On the other hand, if you’re James Bond and Goldfinger gets your phone, you’re going to wish you’d done the PIN thing to buy time till you can shoot your way into his HQ.
And if you’re Ed Snowden and the NSA gets your phone, you just know they’re going to put it in a Faraday cage and use better gear than CCC has, so you’re toast either way.
Scenario: You’re arrested · It really depends who arrests you. If it’s the forces of Bashar el-Assad, they’d probably rather torture you for the PIN than do the icky fingerprint-hack work, anyhow.
If it’s the border agents of the US or Great Britain, you have no rights and they can take their time doing the CCC hack, so you’re better off with a PIN. Except for the UK law seems to say that if you don’t cough up the PIN they can throw you in jail for the duration.

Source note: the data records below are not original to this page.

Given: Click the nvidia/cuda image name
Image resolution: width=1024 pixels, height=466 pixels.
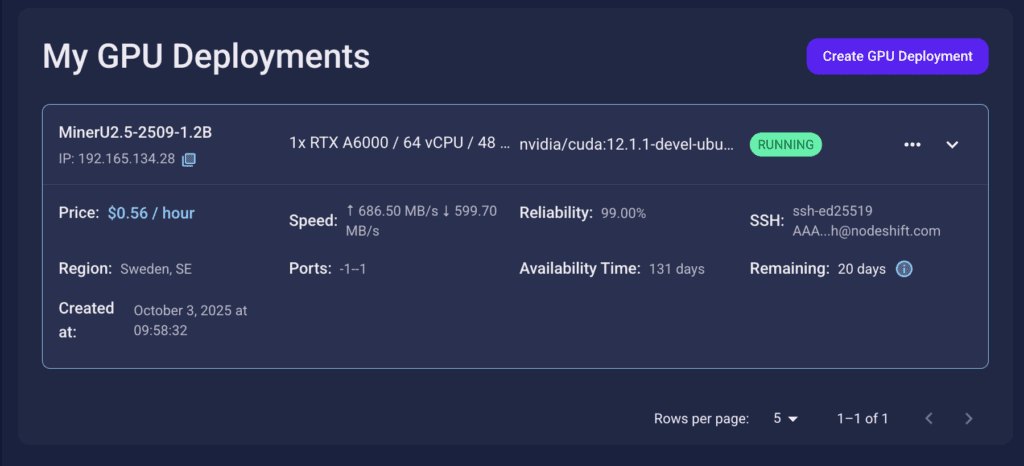Looking at the screenshot, I should click(627, 144).
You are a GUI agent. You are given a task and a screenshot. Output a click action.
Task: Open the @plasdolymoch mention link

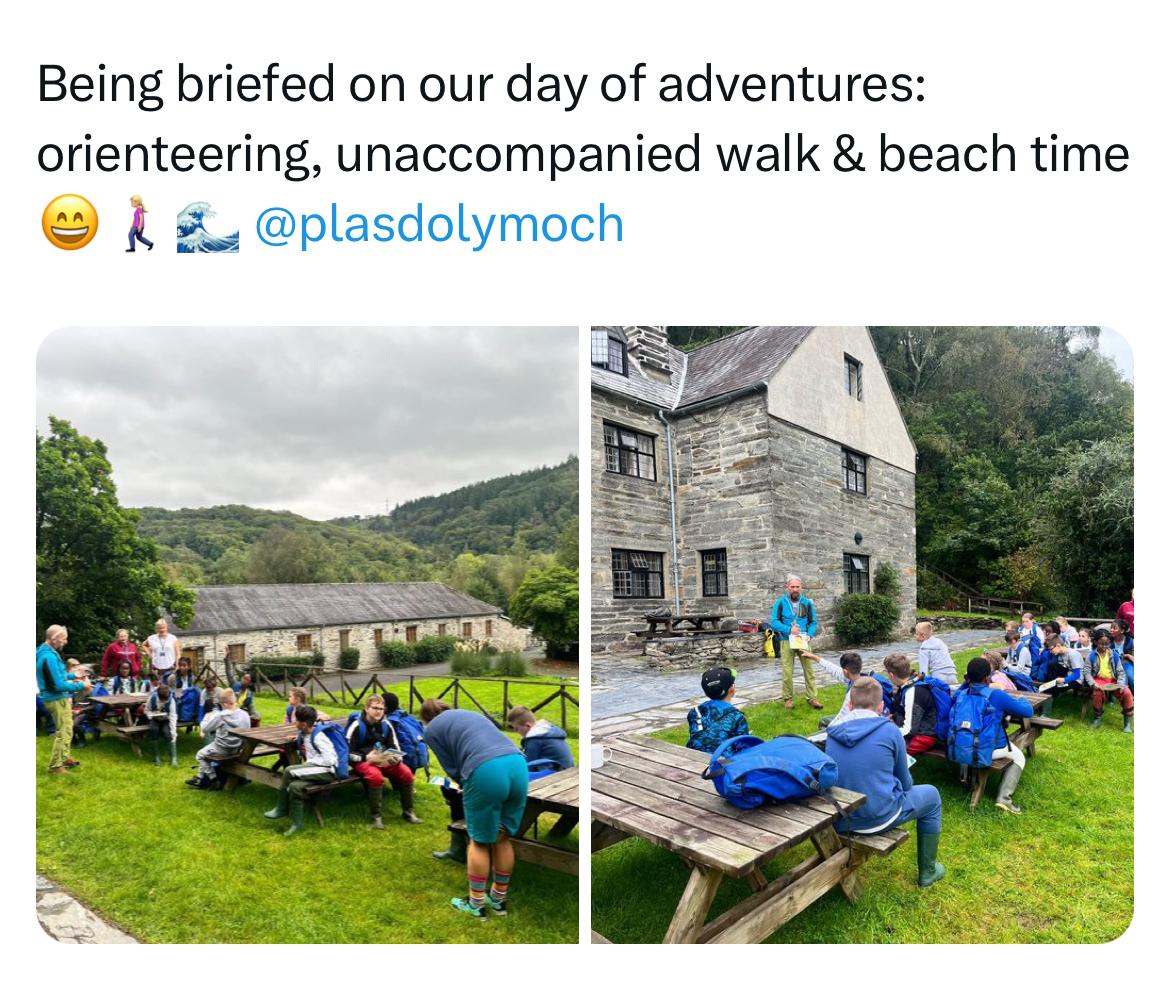(x=439, y=224)
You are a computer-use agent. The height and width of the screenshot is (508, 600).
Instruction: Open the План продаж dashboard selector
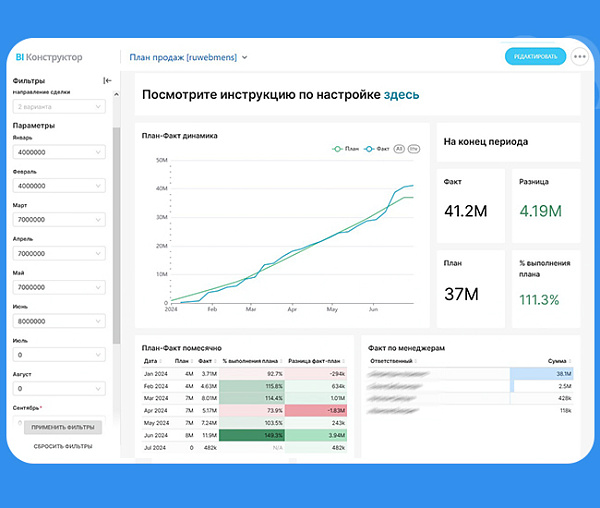(x=188, y=57)
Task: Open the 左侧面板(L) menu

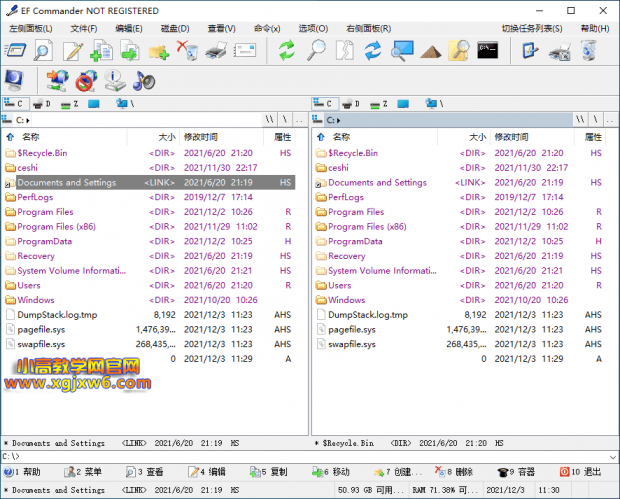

If it’s the employees of a reasonably civilized government, chances are they can hold your finger up against the phone accidentally-on-purpose, or alternately use the packaged-for-Law-Enforcement version of the CCC hack which will probably be shipping by year-end 2013 from major vendors. So you’re probably better off with the PIN. This is assuming they don’t have good reason to think you’ve got kiddie porn on the phone, and that you’ve got a good lawyer who’ll get you out before they wear you down.
You may have noticed that the preceding paragraphs rely on a lot of very situationally-specific assumptions. So, the answer is, it depends on who you are, what you do, and where you go.
Me, I’d stick with my 5-digit PIN for the foreseeable future.